Depuis l’installation en fanfare le dimanche 27 septembre dernier d’un bourgmestre dans la commune rurale de Minembwe par les autorités provinciales du Sud-Kivu, entourées par un parterre d’officiels du gouvernement central et de hauts gradés des FARDC, en présence d’une forte délégation de la Monusco et de l’ambassadeur US à Kinshasa, le débat sur le complot de la balkanisation de la RDC a été relancé.
Alimentée par l’importance symbolique accordée à un événement somme toute mineur, la crainte de voir la nouvelle entité servir de cheval de Troie pour le démembrement du territoire national a envahi nombre de Congolais. «Ce que ces officines politiques en mal de positionnement animées par des théoriciens de la balkanisation du pays de Lumumba qui ne ratent pas la moindre occasion de revenir à la charge racontent ne tient pas la route. Croire que la simple érection en commune rurale d’une entité sans lien discontinu avec quelque pays voisin que ce soit puisse servir la cause de la balkanisation du Congo-Kinshasa relève de la pure fantaisie », estime un professeur de sciences politiques de l’université de Kinshasa sous le sceau de l’anonymat. Pour qui, il s’agit d’une lecture superficielle d’individus conscients de prêcher des convertis dans les anciennes provinces du Kivu où depuis les débordements au Zaïre voisin des conséquences du génocide rwandais de 1994 l’opinion publique écorchée vive par les horreurs subies au fur et à mesure des promenades militaires rwandaises et ougandaises exerçant un ‘’droit de suite’’ contre les «génocidaires» dont certains avaient été accueillis par le Maréchal Mobutu Sese Seko. «Dans un pays où la politique est devenue une sorte de sport pour tous, l’occasion était trop belle pour hurler avec les loups afin de se rappeler aux bons souvenirs des décideurs tant du gouvernement que de l’omnipotente communauté internationale dans l’espoir de se faire inviter à la table de ces longues et fastidieuses négociations ainsi qu’aux prébendes tant politiques que sonnants et trébuchants qui vont avec», ajoute-t-il.

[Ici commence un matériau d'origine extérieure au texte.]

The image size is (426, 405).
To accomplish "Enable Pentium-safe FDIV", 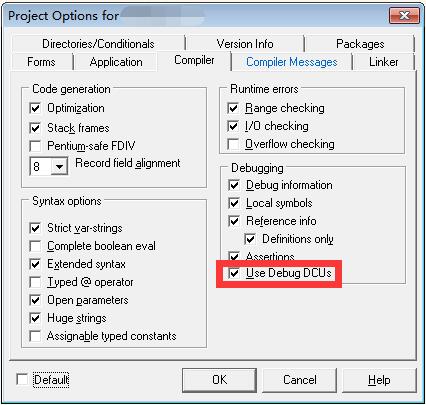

Mythes et réalités sur l’Est de la RDC
L’Est de la RDC a fait couler encre et salive ces 30 dernières années sans nécessairement améliorer la compréhension de ses enjeux sécuritaires et stratégiques dans cette sous-région fragile du continent africain. Au Congo-Kinshasa, véritable royaume de la politique politicienne où la rumeur règne en maîtresse et où tous les coups sont permis pour prendre le dessus dans le débat politique, la vente des illusions prend souvent le pas sur les analyses collées aux exigences de la rigueur et de l’objectivité scientifiques.
La région septentrionale du pays demeure toujours encline à l’obscurantisme et suscite quotidiennement moult fantasmes. Des malentendus entretenus ou fortuits y émaillent le moindre événement de la vie quotidienne et contribuent à entretenir dans l’imaginaire collectif une impression généralisée de détérioration de la situation sécuritaire qui empoisonne tous les projets de politiques publiques ainsi que les initiatives locales, provinciales, nationales ou régionales de solution à l’insécurité ambiante.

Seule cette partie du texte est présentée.